Ensure your child understands the move is happening. Proper goodbyes make the transition real and help the moving on process. For expat families who relocate regularly, learning to say goodbye is something their children will need to face from a very early age.
Think like a child
Often one of the main problems, especially with very young children, is the difficulty they have comprehending distance and time. They may believe their old friends from their previous home can just pop over for a visit; they may not understand that they aren’t on holiday and that this is their new home now. All you can do is be honest, talk it through, and use plenty of distractions to encourage positivity towards the new home.

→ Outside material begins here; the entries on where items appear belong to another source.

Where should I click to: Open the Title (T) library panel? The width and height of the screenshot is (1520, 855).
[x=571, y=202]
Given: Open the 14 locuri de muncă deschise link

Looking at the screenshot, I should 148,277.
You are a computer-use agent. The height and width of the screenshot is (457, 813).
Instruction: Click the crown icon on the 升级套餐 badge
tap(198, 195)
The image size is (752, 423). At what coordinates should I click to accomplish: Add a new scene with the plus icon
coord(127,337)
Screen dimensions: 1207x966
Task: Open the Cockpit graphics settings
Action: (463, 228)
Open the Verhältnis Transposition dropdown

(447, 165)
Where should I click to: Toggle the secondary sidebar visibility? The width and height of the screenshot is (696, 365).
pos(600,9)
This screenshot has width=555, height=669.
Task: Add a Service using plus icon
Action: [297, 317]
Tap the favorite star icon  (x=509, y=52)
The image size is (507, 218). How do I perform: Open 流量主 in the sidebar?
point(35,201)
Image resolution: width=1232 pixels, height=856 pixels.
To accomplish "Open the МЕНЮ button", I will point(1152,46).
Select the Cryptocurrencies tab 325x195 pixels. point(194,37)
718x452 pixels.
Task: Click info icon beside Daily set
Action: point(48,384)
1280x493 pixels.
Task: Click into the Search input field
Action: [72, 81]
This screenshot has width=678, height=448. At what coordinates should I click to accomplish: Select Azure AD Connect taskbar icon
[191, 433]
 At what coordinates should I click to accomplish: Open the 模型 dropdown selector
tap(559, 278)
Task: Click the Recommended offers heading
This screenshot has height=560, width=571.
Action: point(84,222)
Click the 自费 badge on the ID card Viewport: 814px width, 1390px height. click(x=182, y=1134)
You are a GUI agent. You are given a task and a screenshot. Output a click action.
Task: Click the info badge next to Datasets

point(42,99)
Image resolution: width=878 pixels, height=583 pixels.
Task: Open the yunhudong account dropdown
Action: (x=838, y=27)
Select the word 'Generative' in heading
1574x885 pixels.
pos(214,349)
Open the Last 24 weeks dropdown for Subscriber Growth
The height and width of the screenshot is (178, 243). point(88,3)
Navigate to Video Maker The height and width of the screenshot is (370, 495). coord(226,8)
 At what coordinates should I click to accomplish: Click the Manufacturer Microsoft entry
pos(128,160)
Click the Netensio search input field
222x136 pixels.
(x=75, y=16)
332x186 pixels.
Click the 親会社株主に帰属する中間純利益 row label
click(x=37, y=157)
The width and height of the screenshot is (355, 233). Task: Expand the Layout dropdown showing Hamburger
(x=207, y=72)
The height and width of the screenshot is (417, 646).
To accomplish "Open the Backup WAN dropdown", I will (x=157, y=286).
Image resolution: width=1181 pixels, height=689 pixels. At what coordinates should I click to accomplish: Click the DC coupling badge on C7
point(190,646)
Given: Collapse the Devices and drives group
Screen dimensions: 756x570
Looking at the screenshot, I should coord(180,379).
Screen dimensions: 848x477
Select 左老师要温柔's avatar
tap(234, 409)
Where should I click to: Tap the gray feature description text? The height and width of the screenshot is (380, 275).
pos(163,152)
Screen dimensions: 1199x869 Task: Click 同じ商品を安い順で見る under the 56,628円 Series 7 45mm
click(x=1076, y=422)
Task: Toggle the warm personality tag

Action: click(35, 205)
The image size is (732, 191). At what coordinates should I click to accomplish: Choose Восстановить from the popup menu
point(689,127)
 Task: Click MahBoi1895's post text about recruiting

Inside your new home you can help your child to settle quickly by making their room as familiar as possible. In fact, it’s not a bad idea to create a little ‘bubble’ of familiarity in your home for those times when everything, including culture shock, becomes overwhelming. Have some well-loved DVDs available so they chill out and relax. Yes, you may well want them to integrate fully in the new culture, but everyone needs a bit of ‘down time’ and stress relief sometime.
Not understanding what everyone is talking about is one of the biggest causes of culture shock amongst adults and children alike. If your child learns a few words of this language before you arrive, it will help. If you intend for them to attend a local school, make language learning before you arrive a priority. Your child’s integration and social life will depend on it from the very start.
Climate changes are obviously beyond your control too. But you and your children will acclimatise in time. Don’t forget the correct clothing!
The unavailability of familiar food is often one of the first things your child will notice when you’re in a different country. Take a box of their favourite breakfast cereal when you travel so that’s one less thing to wrangle over to start with! While they will soon get used to the new menus, it won’t harm them to have a treat from your own country from time to time. Enlist the help of friends and family to send the occasional goodie box from home.
The more you prepare for the change in life, the better your child – and you – will adapt! Culture shock isn’t something everyone experiences, but better to be prepared.